• _List of tasks_:
[A] Reproduce the stretch of the entity alignment review page from "First, the chosen" through "classifying entity alignments.".
[B] Continue the entity alignment review page from the point where it stops.

• _Excerpted text_:
Pushing the Boundaries: Classification of Entity Alignment from RDF Embeddings

Tracking #: 3638-4852

Authors: 
Bill Gates Happi Happi
Géraud Fokou Pelap
Danai Symeonidou
Pierre Larmande

Responsible editor: 
Guest Editors OM-ML 2024

Submission type: 
Full Paper
Abstract: 
Entity Alignment (EA) involves identifying entities across two knowledge bases that represent the same real-world entity. This task is crucial for the automated integration of multiple Knowledge Graphs (KG) thus enriching the knowledge. Recently, embedding methods based on KG have become predominant in EA techniques. These methods project entities into a lower-dimensional space and align them by evaluating their similarities. However, the classification and alignment of entities between two KG remain complex. This article evaluates the performance of various classifiers across multiple aspects of entity embedding features, applicable to both source and target data in binary classification processes for EA. Our experiments indicate a consistent range in the F1-score and accuracy, particularly when dealing with imbalanced data and changes in the dimensions of embeddings. This observation suggests that future research may need to focus on developing more robust classification algorithms.
Full PDF Version: 
Tags: 
Reviewed

Decision/Status: 
Reject

Solicited Reviews:
Click to Expand/Collapse
Review #1
Anonymous submitted on 27/Mar/2024
Suggestion:
Reject
Review Comment:

In this article, the authors study different classifiers to predict alignments between entities of different RDF data sets. The input features of the classifiers are RDF Graph Embeddings learned using the RDF2Vec model.
The provided results show that performance measured with Accuracy, Precision, Recall and F1-score are modest and do not vary much depending on the chosen classifier or the chosen dimension for the embeddings. The authors thus conclude that RDF embeddings may not always provide features that are sufficiently discriminative for this task, but that the underperformance may also depend on the qualify of training data, class imbalance, or the difficulty of the task itself. This should motivate further work to build more robust classification algorithms.

The scope of the study is clear, however I have several major concerns.

First, the chosen embedding model is limited to one, RDF2Vec. Hence, the conclusion "RDF embedding may not always provide features that are sufficiently discriminative for this specific task" by the authors is of interest, but it requires more experiments, especially with other models, to determine if a trend emerges. Additionally, this is the only model used but it is very quickly described in the article, which makes it not self-sufficient. Embedding dimensions are only tested from 10 to 50, with a gap of 10. This choice should be further motivated as it also hinders the potential generality of the study. One could wonder if bigger embedding dimensions that can be seen in the literature would allow to overcome this inability to provide performant features for classifying entity alignments.

• _Records provided_:
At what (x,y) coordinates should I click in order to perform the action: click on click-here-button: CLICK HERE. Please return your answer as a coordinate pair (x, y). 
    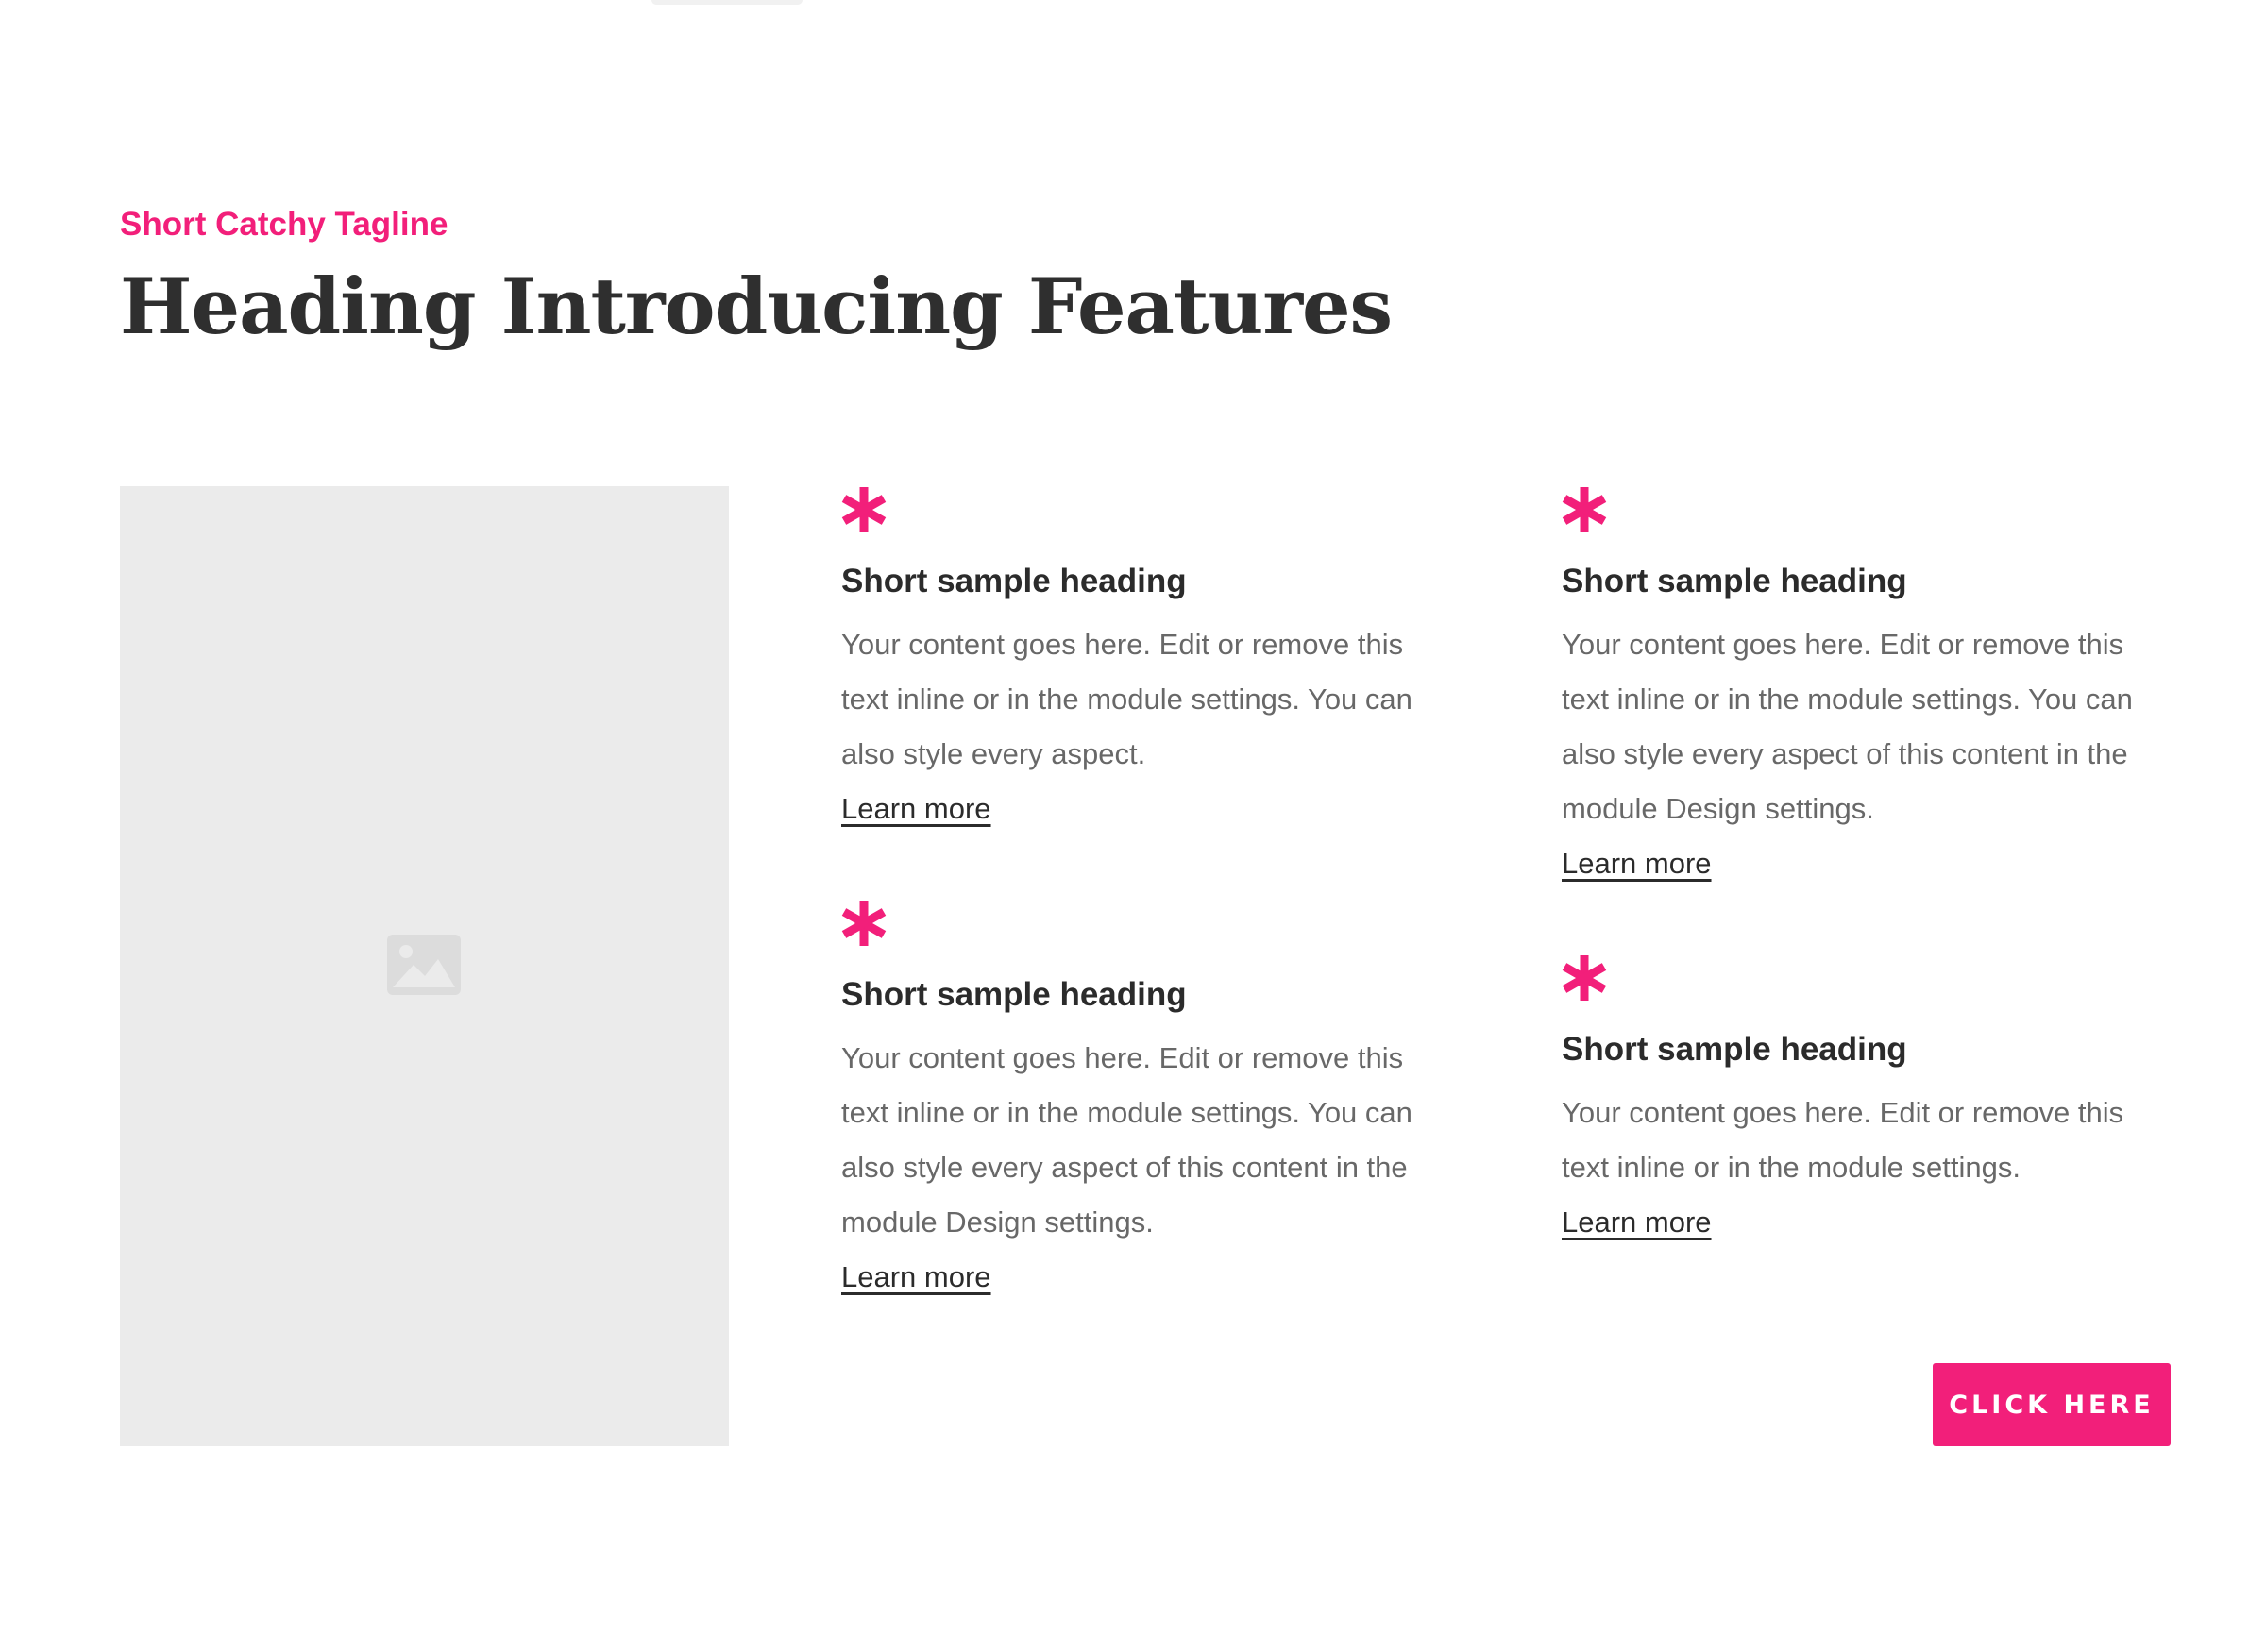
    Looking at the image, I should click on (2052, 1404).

==

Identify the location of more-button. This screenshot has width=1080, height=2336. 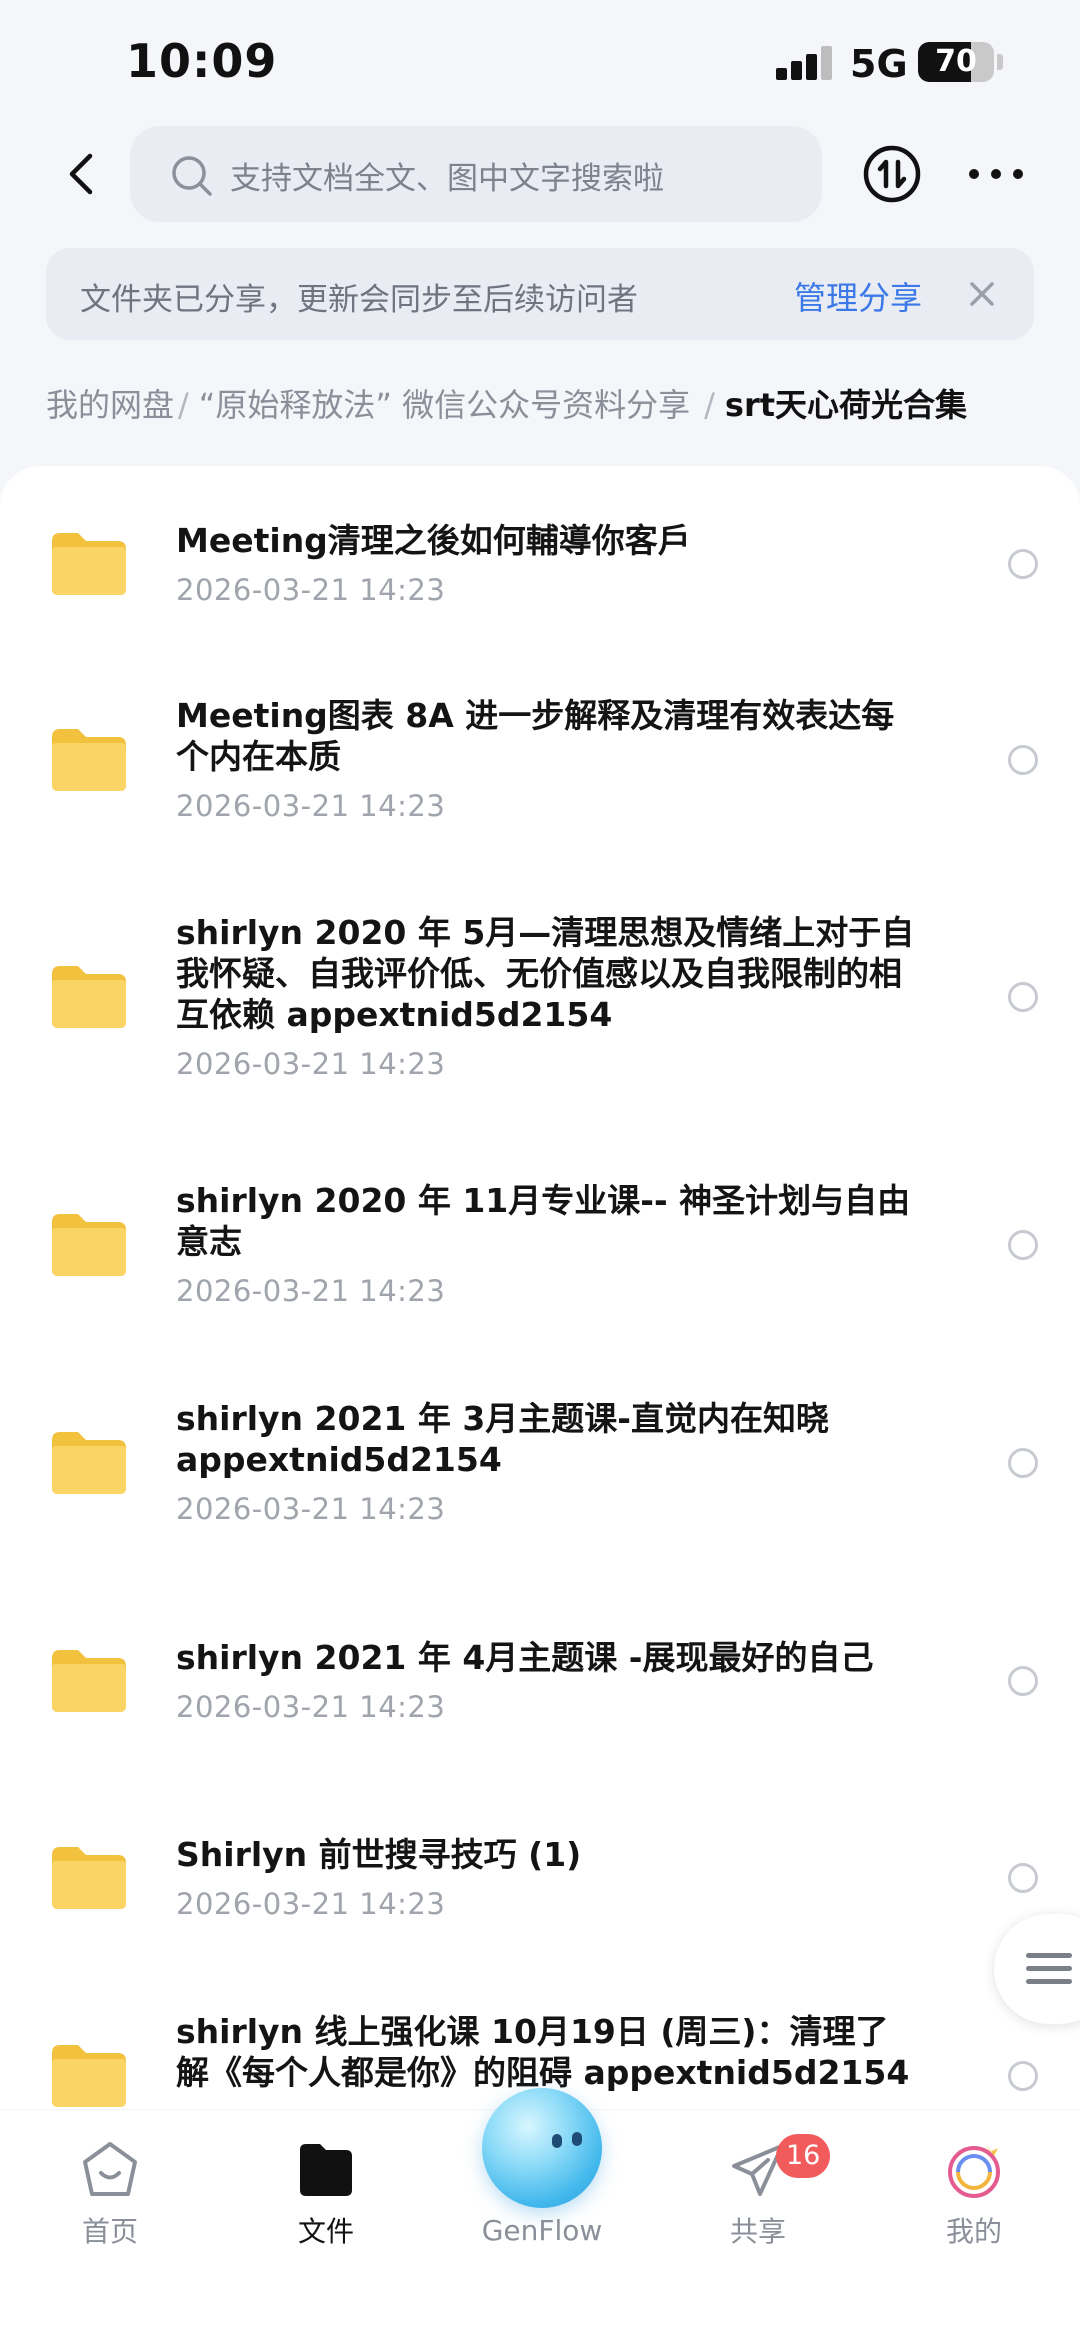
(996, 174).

---

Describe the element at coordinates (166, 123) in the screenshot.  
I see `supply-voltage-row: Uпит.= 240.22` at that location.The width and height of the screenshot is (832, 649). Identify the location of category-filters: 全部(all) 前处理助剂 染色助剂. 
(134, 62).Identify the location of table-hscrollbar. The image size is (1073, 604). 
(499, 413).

• _Activity answers_:
[A]
First, the chosen embedding model is limited to one, RDF2Vec. Hence, the conclusion "RDF embedding may not always provide features that are sufficiently discriminative for this specific task" by the authors is of interest, but it requires more experiments, especially with other models, to determine if a trend emerges. Additionally, this is the only model used but it is very quickly described in the article, which makes it not self-sufficient. Embedding dimensions are only tested from 10 to 50, with a gap of 10. This choice should be further motivated as it also hinders the potential generality of the study. One could wonder if bigger embedding dimensions that can be seen in the literature would allow to overcome this inability to provide performant features for classifying entity alignments.

[B]
In the experimental section, the authors mention "nine classifiers were selected" but 10 were presented in the related work section. Even though it is explained in the discussion and conclusion that only the 9 best-performing classifiers were retained, I think this explanation deserves to be clarified in the experimental section as well.

Complicated notations are also introduced, which hinders the readability of the article and pose the following issues:
- G is defined as the set of (s, p, o) where o \in L. Do you only consider triples where objects are literals?
- V_data is included in D: is V_data an independent RDF data source? (By definition of D)
- Why does a=b in the definition of PL? PL could only be defined as a set of (s, t, 1) without constraints on the number. Or do the authors take into consideration a max number of existing alignments?
- To defined PL_data and NL_data, you use E(s_a) + E_(t_b), which corresponds to a vector addition. However, the authors mention concatenation. Which operation is actually used? Concatenation makes sense but I am more doubtful about addition, which could also explain the modest results in this study if actually used.
- When defining NL_data, the authors mention k!=l, 0 <= kl <= max. I do not understand the need for constraints on the number of negatives.

When discussing the results, the authors mention several times that similar metrics among classifiers may be caused by their inability to handle imbalance. However, I think this claim should be further substantiated by specific metrics taking into account imbalance to prove it, or experiments with balanced data.

Minor comments
- Introduction: "classifying Entity Alignments as referring to the same reality or not between two distinct RDF graphes remain a complex challenge". I agree with this sentence but I think references could be provided to sustain it.
- Introduction: "by aggregating their meaning in mutual relationships" I am not sure to understand this definition of KG embeddings. I am not sure KG embeddings take into account "meaning" as they do not consider semantics
- Related work: "daily observed data volume" I am not sure why a temporal notion appears here. I may have missed an important aspect or application domain of the paper. The same remark applies to "it is clear that doubt could arise in situations of imminent decision-making and pose significant risks for a wrong choice".
- Related work: "Sometimes, entity alignment approaches use mechanisms to help classifiers produce a consistent and reliable model for the classification task". I advise to add additional details to make clear what mechanisms the authors are referring to.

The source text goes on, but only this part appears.